Epigenetic upregulation of B-cell inappropriate genes induces extinction of B-cell program in classical Hodgkin lymphoma. Homo sapiens

A unique feature of the tumour cells (Hodgkin/Reed-Sternberg (HRS)) of classical Hodgkin lymphoma (cHL) is the loss of their B-cell phenotype despite their B-cell origin. Several lines of evidence suggest that epigenomic events, especially promoter DNA-methylation, are involved in this silencing of many B-cell associated genes. Here we show that DNA-demethylation alone or in conjunction with histone-acetylation is not able to reconstitute the B-cell gene expression program in cultured HRS cells. Instead, combined DNA-demethylation and histone-acetylation of B cells induce a nearly complete extinction of their B-cell expression program and a tremendous up-regulation of numerous cHL characteristic genes including key players such as Id2 known to be involved in the suppression of the B-cell phenotype. Since the up-regulation of cHL characteristic genes and the extinction of the B-cell expression program occurred simultaneously, epigenetic changes may also be responsible for the malignant transformation of cHL. The epigenetic up-regulation of cHL characteristic genes thus play - in addition to promoter DNA-hypermethylation of B-cell associated genes – a pivotal role for the reprogramming of HRS cells and explain why DNA-demethylation alone is unable to reconstitute the B-cell expression program in HRS cells. Keywords: Epigenetic modification Overall design: 5-aza-dC treatment: The cHL derived cell lines L428, KMH2 and L1236 were treated with 5-aza-dC at a concentration of 5 µM for 5 days with drug and medium replacement after each 48 hours. Combined 5-aza-dC/TSA treatment: The Burkitt lymphoma derived cell lines (Daudi, Namalwa and Raji)were treated with 5-aza-dC at a concentration of 3 µM for 6 days. 5-aza-dC and medium was replaced at day 2 and 5. At the fifth day - in addition to 3 µM 5-aza-dC - cells were incubated for 24 hours with 625 nM TSA. The gene expression profiles of the untreated and treated cell lines were generated in duplicates.

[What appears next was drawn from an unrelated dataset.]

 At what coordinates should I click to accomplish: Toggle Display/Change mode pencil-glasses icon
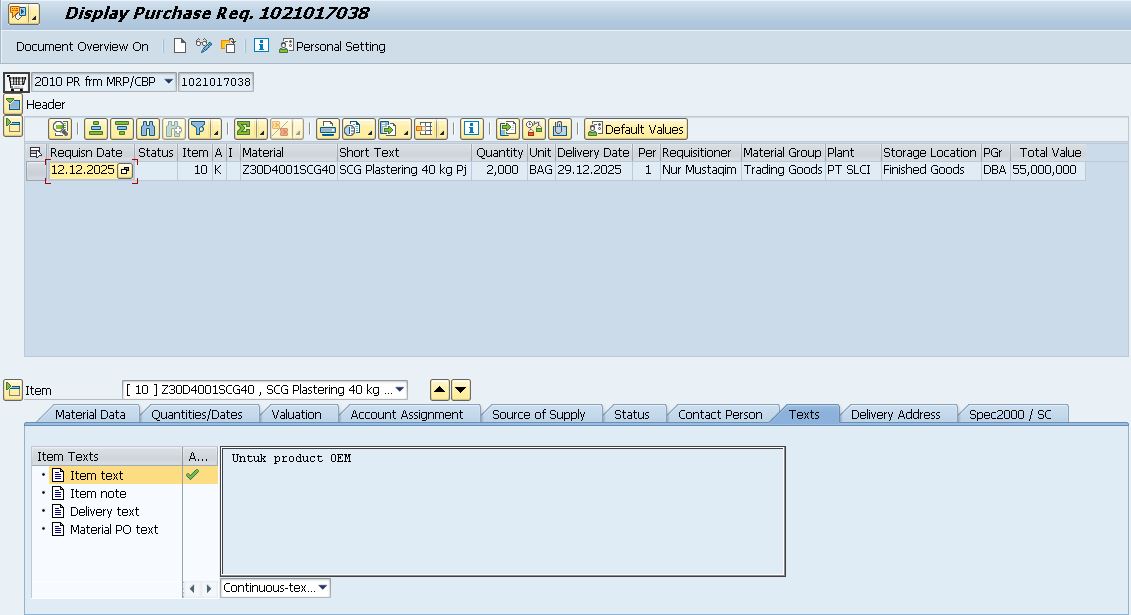click(x=204, y=46)
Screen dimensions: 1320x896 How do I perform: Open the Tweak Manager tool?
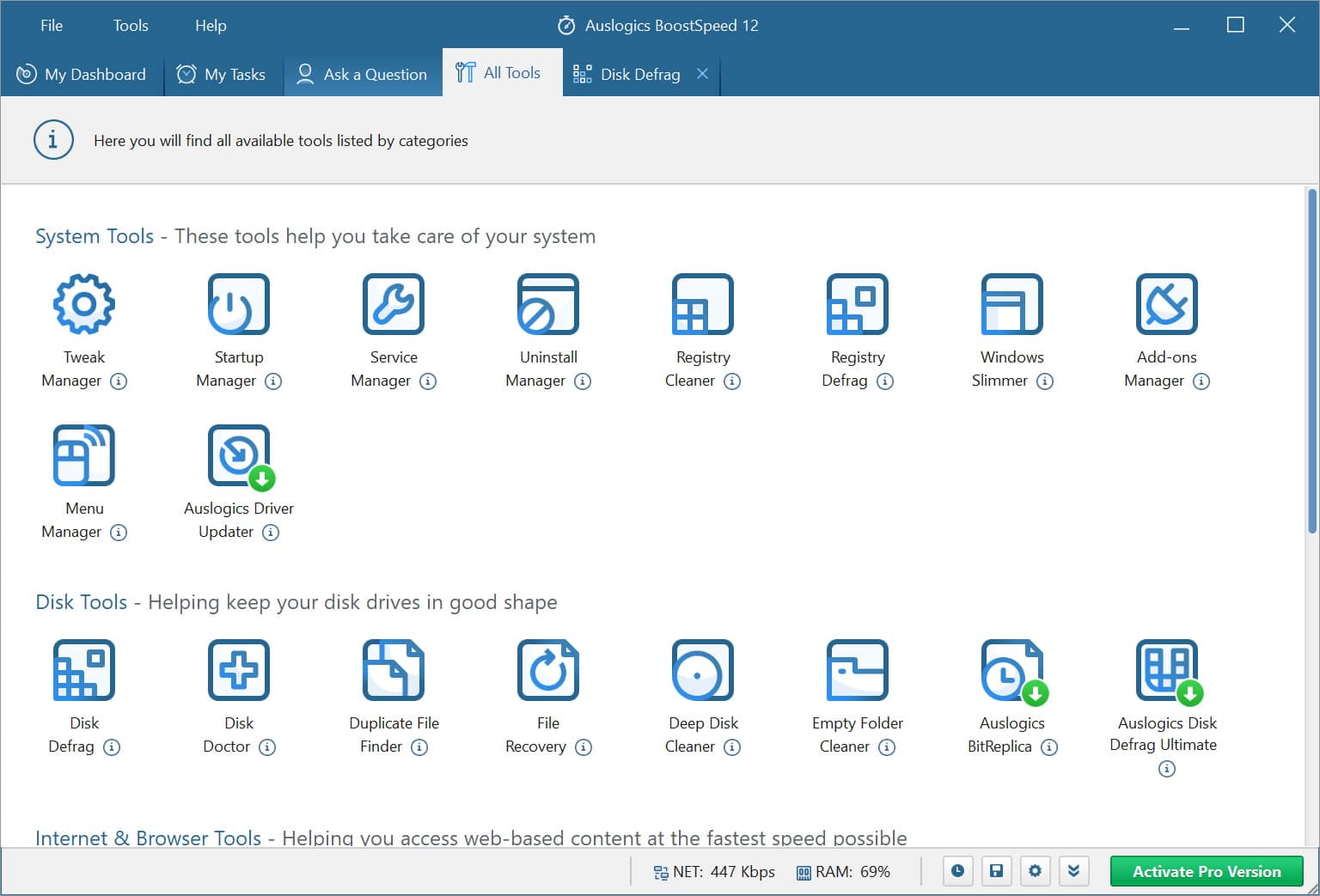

经典霍奇金淋巴瘤（classical Hodgkin lymphoma, cHL）的肿瘤细胞——霍奇金/里-施（Hodgkin/Reed-Sternberg, HRS）细胞——的独特特征在于：尽管其起源为B细胞，却丢失了B细胞表型。多项研究证据表明，表观遗传事件——尤其是启动子区域DNA甲基化——参与了众多B细胞相关基因的沉默过程。本研究证实，单独使用DNA去甲基化试剂，或联合组蛋白乙酰化处理，均无法在体外培养的HRS细胞中重建B细胞基因表达程序。与之相反，对B细胞联合实施DNA去甲基化与组蛋白乙酰化处理，不仅会近乎完全终止其B细胞基因表达程序，还会大幅上调大量cHL特征性基因，其中包括已知可抑制B细胞表型的关键调控因子Id2等。鉴于cHL特征性基因的上调与B细胞基因表达程序的终止同步发生，表观遗传改变或许也参与了cHL的恶性转化进程。综上，除B细胞相关基因的启动子DNA高甲基化之外，cHL特征性基因的表观遗传上调，在HRS细胞的重编程过程中发挥关键作用，这也解释了为何单独使用DNA去甲基化无法在HRS细胞中重建B细胞基因表达程序。 关键词：表观遗传修饰 整体实验设计： 5-氮杂-2'-脱氧胞苷（5-aza-dC）处理：将cHL来源的细胞系L428、KMH2及L1236用浓度为5 μM的5-aza-dC处理5天，每48小时更换一次含药培养液。 5-aza-dC联合曲古抑菌素A（TSA）处理：将伯基特淋巴瘤（Burkitt lymphoma）来源的细胞系Daudi、Namalwa及Raji用浓度为3 μM的5-aza-dC处理6天，分别于第2天和第5天更换含5-aza-dC的培养液；于第5天，在维持3 μM 5-aza-dC处理的同时，加入625 nM TSA继续培养细胞24小时。 未处理组与处理组细胞的基因表达谱均设置生物学重复进行检测。